October 17, 2015
Bechdel on Bechdel
Erin Blackwell READ TIME: 3 MIN.
Alison Bechdel phoned from an island off Seattle to talk about herself for 40 minutes. I humored her by tossing in the occasional question. She seemed to enjoy my conversational approach. Apparently, since becoming the toast of Broadway this year, the 55-year-old cartoonist has been deluged by interviewers, all asking her the same questions. Not sure what those are. "How does it feel to have your cartoon-autobiography of your closeted father's suicide-by-Sunshine-Bread-truck turned into a Tony Award-winning musical?" might be among them. You'll have a chance to ask her your own questions when she addresses the Jewish Community Center/SF on Wed., Oct. 21, at 7 p.m.
The first art I remember seeing by Bechdel was a line drawing of the Statue of Liberty clutching a copy of WomaNews , circa 1983, in an in-house ad in the now-defunct NYC-based radical feminist rag. I'd picked up the paper to read my own review of a Jane Chambers play and was struck by the clean, crisp rationality of the drawing. So much feminist art had been on the sloppy side. The editor shared my enthusiasm while appreciating the budding cartoonist's humility , or some such word denoting a lack of dread artistic temperament. Today, Bechdel says working for a newspaper was "really, really great training for a cartoonist."
Bechdel started drawing "as soon as I could hold a pencil." But whereas "most of us stop at a certain point," she kept going, because "I had a moderate measure of skill, and got some attention doing it." The genesis of her exquisite technique is implicit in her cartoon-memoir Fun Home (2006), which could have been called Portrait of the Artist's Father as an Exacting Escapist, or, Everything I Know About Art I Learned from a Detail Queen. Immeasurable must be Bruce's joy in the Afterworld to see his daughter turning out to be an obsessive technician who's even more maniacal, having reduced Dad's very existence to an amalgam of carefully collected and arranged details.
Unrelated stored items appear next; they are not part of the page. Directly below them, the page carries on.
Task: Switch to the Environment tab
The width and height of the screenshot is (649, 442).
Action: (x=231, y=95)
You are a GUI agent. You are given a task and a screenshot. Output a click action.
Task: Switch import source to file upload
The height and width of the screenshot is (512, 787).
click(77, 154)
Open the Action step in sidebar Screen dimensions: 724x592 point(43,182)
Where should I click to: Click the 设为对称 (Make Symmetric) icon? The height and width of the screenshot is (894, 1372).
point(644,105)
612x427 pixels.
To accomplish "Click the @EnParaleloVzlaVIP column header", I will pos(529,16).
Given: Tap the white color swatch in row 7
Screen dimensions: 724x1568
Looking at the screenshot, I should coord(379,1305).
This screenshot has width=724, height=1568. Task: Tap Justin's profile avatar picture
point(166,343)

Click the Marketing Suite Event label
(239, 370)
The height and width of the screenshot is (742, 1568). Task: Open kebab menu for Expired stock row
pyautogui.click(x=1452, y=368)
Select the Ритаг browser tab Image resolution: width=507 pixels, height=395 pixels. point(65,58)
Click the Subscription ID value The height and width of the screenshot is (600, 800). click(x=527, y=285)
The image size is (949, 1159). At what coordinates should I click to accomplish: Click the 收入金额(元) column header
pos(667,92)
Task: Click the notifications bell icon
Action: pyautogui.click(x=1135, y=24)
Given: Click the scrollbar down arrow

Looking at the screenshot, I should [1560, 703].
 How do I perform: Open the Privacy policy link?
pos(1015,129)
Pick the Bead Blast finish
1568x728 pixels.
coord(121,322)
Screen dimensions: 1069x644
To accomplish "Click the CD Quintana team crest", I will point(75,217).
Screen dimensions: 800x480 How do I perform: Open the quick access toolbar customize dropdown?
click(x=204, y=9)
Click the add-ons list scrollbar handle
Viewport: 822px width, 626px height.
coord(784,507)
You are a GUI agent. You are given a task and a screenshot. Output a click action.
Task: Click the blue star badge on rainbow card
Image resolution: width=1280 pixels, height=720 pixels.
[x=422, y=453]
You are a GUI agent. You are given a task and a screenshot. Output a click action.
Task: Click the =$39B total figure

The surprising thing after the fun and frolic of Bechdel's long-running cartoon strip Dykes To Watch Out For (1983-2008) is the intensely twisted world of her childhood. Fun Home is short for funeral home, a business her father took over on the death of his father. Death is everywhere. She confuses creepy Charles Addams characters like Morticia with portraits of her own family. Her Dad's energetic restoration of the period home creates a diabolic atmosphere of temper tantrums erupting in a Fantasyland version of the past, where perfect existence is attainable only by the artificial and detached. Young Alison quite rightly starts to question the nature of reality, and hallucinates ectoplasmic barriers between rooms.
"I grew up in this house controlled by this secret," says Bechdel. "I had an aversion to secrecy." Aha. So many artists have the whistle-blower gene. "It's a useful gene to have." Whereas some of us might bemoan a Fate that makes us a suicide's offspring, she takes the high road. "I've had such good luck in my life. I've made room for myself. Me and this whole movement made space in the culture for it to be okay and normal." She is nonetheless somewhat surprised that her "queer and particular story touched this mainstream nerve," first in book form, now onstage.
Yet all is not perfect in this perfectionist's world. With the "cool aesthetic distance" she describes in Fun Home as her default mode, "Human relationship is not my strong suit. I struggle with intimacy." Methinks she doth protest too much. After all, she did get married in July. "I love Holly. But I'm always kind of screwing up. I wish I could be as good at real life as writing about it."